We collected 3D body scans, DXA, and BIA data pairwise for Korean subjects and used this data to classify obesity in individuals. By using not only 3D body data but also DXA and BIA, we developed a technique for clinically clear obesity judgment that is expandable in terms of healthcare.

This study proposes a methodology for classifying obesity using various body measurements through a 3D scanner, unlike the BMI, which classifies obesity solely based on height and weight. The present study specifically considers Korean body types. The proposed methodology showed better performance in classifying obesity than the BMI through the machine learning methodology. It also showed better performance than BIA.

Pleuss et al. and Harty et al. conducted analysis using one or two machine learning models, but in this study, six machine learning models were compared to select a model suitable for obesity classification21,25. We performed feature selection through a Genetic Algorithm to identify the measurements of the human body that have an impact on determining obesity.

The proposed system showed superior performance over BMI and BIA. It can be used for long-term obesity healthcare monitoring by measuring one's body with a 3D scanner. Furthermore, as future healthcare is predicted to be Predictive, Preventive, Personalized, Participatory (4P)53, a system that classifies obesity as an indicator of health can be utilized as a new healthcare service that satisfies the 4P.

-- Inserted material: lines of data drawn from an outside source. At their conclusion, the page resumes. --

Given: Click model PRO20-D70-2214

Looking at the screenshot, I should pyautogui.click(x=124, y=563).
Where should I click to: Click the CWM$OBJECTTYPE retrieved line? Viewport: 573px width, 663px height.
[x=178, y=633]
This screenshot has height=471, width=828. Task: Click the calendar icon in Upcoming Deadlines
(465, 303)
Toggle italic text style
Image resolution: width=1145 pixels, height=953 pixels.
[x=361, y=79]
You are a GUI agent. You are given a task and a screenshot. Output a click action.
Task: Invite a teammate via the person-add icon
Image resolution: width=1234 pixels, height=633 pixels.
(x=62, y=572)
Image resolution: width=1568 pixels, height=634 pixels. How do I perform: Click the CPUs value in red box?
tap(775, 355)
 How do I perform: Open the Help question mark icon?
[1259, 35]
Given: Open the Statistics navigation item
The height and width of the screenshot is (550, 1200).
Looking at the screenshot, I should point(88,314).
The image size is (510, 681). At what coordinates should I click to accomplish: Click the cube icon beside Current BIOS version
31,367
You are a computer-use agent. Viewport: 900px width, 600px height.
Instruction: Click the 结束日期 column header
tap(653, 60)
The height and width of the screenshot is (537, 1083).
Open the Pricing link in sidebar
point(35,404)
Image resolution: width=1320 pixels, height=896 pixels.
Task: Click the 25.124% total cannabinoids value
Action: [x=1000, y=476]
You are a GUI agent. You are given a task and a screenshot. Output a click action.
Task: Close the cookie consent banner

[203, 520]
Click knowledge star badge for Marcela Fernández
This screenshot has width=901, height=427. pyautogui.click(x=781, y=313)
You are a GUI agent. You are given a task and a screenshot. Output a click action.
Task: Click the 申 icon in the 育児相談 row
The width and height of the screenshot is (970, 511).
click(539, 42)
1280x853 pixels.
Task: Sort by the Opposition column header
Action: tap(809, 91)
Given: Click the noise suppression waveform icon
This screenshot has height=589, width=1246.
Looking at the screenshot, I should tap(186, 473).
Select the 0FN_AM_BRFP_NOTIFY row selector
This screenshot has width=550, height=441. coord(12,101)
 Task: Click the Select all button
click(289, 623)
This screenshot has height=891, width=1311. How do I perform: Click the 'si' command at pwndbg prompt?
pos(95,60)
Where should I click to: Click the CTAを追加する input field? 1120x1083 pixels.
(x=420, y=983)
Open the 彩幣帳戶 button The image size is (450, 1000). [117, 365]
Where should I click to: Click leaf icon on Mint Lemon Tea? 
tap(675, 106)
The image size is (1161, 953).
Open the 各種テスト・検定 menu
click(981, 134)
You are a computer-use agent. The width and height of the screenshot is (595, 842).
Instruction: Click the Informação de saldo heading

Our study has certain limitations. First, there are limits on data. The collected data included males and females in their 20 s and 30 s. As such, it is not common to all age groups. It does not reflect the adult group over 40 years of age. Furthermore, obesity was not evenly distributed, and there was a limited amount of data. Given that the measurement values were extracted and used from the mesh data generated by the 3D human body scanner, it is difficult to ensure that the 3D information was fully used. Second, there are spatial and cost limitations associated with 3D scanners that make them unpopular. Third, it provides users with categorical information rather than continuous information. It does not reflect the continuous variation of human.

We intend to collect continuous pair data as future work and conduct experiments in various age groups as well as compare between men and women in their 20 s and 30 s. Furthermore, we intend to conduct experiments on patients with specific diseases or disorders. By referring to previous studies54, we intend to consider using a three-dimensional representation such as curvature. In the Genetic Algorithm selection, selection methods such as elitism and tournament can be introduced to reduce computation complexity and optimize future research55,56. In order to reflect the continuous variability of human beings, we intend to introduce the regression methodology as a future study. We would like to observe the consistency of data obtained from different scanner devices and DXA as future research. We need to confirm this and do future work to validate the data and other models.